The Strange (Future) Case of Doctors & Mr. Hyde

On 28 June 2016, the Supreme Court declined to hear an appeal of a Ninth Circuit decision that forced a small pharmacy in Washington to dispense Plan B (a “morning after pill” that terminates a pregnancy via abortion) despite the religious objections of the pharmacist owners. In other words, the lower court ruled that the pharmacists must violate their conscience by prescribing Plan B or terminate their pharmacy business. Only three Supreme Court Justices agreed to hear the case; four are required. It can be argued that if Justice Scalia were still on the Court, The Court would have heard the case. As such, the Ninth Circuit’s ruling stands but is limited to the Ninth Circuit. Justice Alito’s dissent is worth the 15 page read. Doctors of Pharmacy no longer have religious/conscience protections in the United States within the Ninth Circuit.

Read that last sentence again.

Conscience protection for other health care providers may be more tenuous than is generally granted. Previously, multiple federal amendments provided health care workers conscience protections (Church Amendment, Public Health Service Act 245 & Weldon Amendment) A separate rider to annual omnibus bills called the Hyde Amendment actually prohibited federal Medicare and Medicaid funding of abortion specifically. The PPACA (Obamacare) changed the funding rules and arguably some of the previous conscience protections to the point where President Obama had to issue Executive Order 13535 specifically guaranteeing continuation of those protections in order to secure passage of the PPACA. The alleged tenuousness of current conscience protections mentioned above is the fact that an Executive Order can be easily be rescinded by this or any future president while overturning, even in part, the PPACA is no easy task. Additionally, efforts by those pro-abortion to eliminate amendments like the Hyde Amendment in its current form are vigorous and ongoing. (The link is presented as evidence not endorsement)

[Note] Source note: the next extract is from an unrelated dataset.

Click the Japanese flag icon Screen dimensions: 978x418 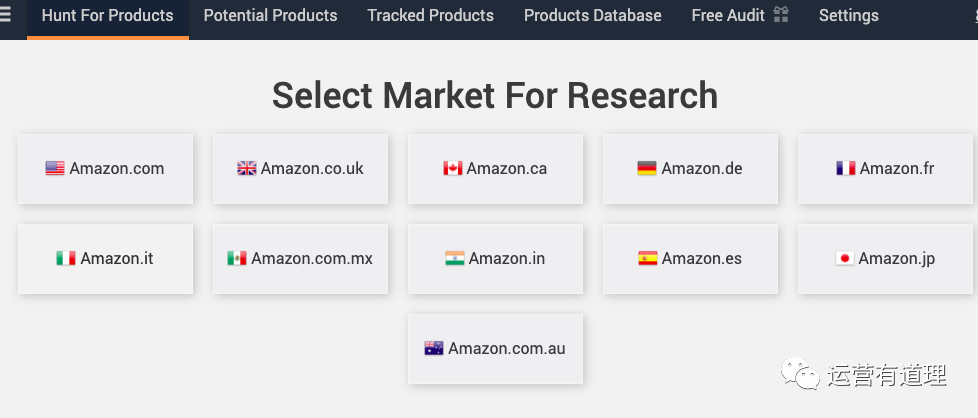point(845,259)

Regarding the title, the late Congressman Mr. Henry Hyde, author of the Hyde Amendment, is the antithetical homonym of the fictional Mr. Edward Hyde, the evil sociopathic alter ego of the philanthropic Dr. Henry Jekyll. Ironically, the present day Hyde (along with the other amendments listed) may be one of health care’s last protections against future violations of moral integrity by continuing to allow the unobstructed practice of medicine with one’s conscience intact.